幸而失常只是表像,實質理智尚存,明白此時此刻,自怨無謂,拍攝最實際,連忙收拾心情,嗱嗱臨開工。隨便的走到海旁,朝着太陽方向,半逆光按了幾下快門。嘿!真箇是靈丹妙藥,之前停不住的自怨自艾,戞然而止。心想:至少有功課交了!稍為整頓行裝器材,便徑自走進村內,開始一段不枉此行的兩小時拍攝歷程。
就如「世界盃」那樣,公佈最佳球員無須等待決賽戰果,單是「三門仔漁民新村居民協會」對出的半開放式長廊,便足以確立不枉此行的評價。光影、質感、內容、氣氛,無一或缺。若問小弟為何喜愛這類題材,答案正在於「豐富」二字。場景中數不清的細節,足以讓人想像出無盡的故事。更何況優勢不止於此,穿過棚屋走到海邊渡頭,看近處悠閒的漁民作業,瞧遠方耀目的海光山影。隨後又走到「協會」對面一個疑似舞台的建築物,藉斜陽中的枱椅擺設,堆砌幾幅光影小品。
拍過了上述的一段,太陽已快要落到遠山的背後。雖然村屋上層的陽台,依然金碧輝煌,下層的門牆,卻只印着暗淡的餘輝。陰影處,各式的「衣食住行」默不作聲,落寞地反映着晴空的蔚藍。照片中空無一人,只記錄了時光的流逝。
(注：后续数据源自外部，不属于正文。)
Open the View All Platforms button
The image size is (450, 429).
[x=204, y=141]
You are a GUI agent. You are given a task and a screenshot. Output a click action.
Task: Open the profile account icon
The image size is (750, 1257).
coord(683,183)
太陽終歸下山了,天空的餘輝,水面的倒映,淡淡的紅,淡淡的藍,讓漂浮的小艇得享淡淡的溫柔。岸上的村舍、通道的雜物、路邊的空地,靜默地等待夜幕低垂。不知道屋旁的大樹,曾經欣賞過多少遍這樣的美景,才會長到現時這麼高?
回到「居民協會」對面的「舞台」,先前拍攝過,放在台上的一張摺椅,位置沒變,只換上了紫紅色的背景。走到台邊,倚欄眺望,細賞漸濃暮色中的色光變化;村戶陸陸續續地亮起了燈光 ……。
從地理位置看,三門仔位處吐露港的中央,背靠船灣淡水湖,左、前、右方分別與馬鞍山、大學和大埔遙遙相對,這格局,真的有點像個舞台,而且是個多面台。從生活方式看,相比高樓住宅的家家戶戶以大門劃界,這裡的居住環境是半開放式,日常生活既不着意掩飾,也不刻意迴避遊人的目光,彷彿上演着一齣不會完結的舞台劇,劇目的名稱,大概就是《悠然自得》吧。
人們常用夜幕低垂來描述從黃昏到入夜的時段,此刻站在三門仔這「舞台」之上,環顧四周,特別感覺到這形容的貼切。因為這「舞台」是開放式的,帷幔就是天幕,只等待明天太陽再度升起,這漁村又會上演新的一幕。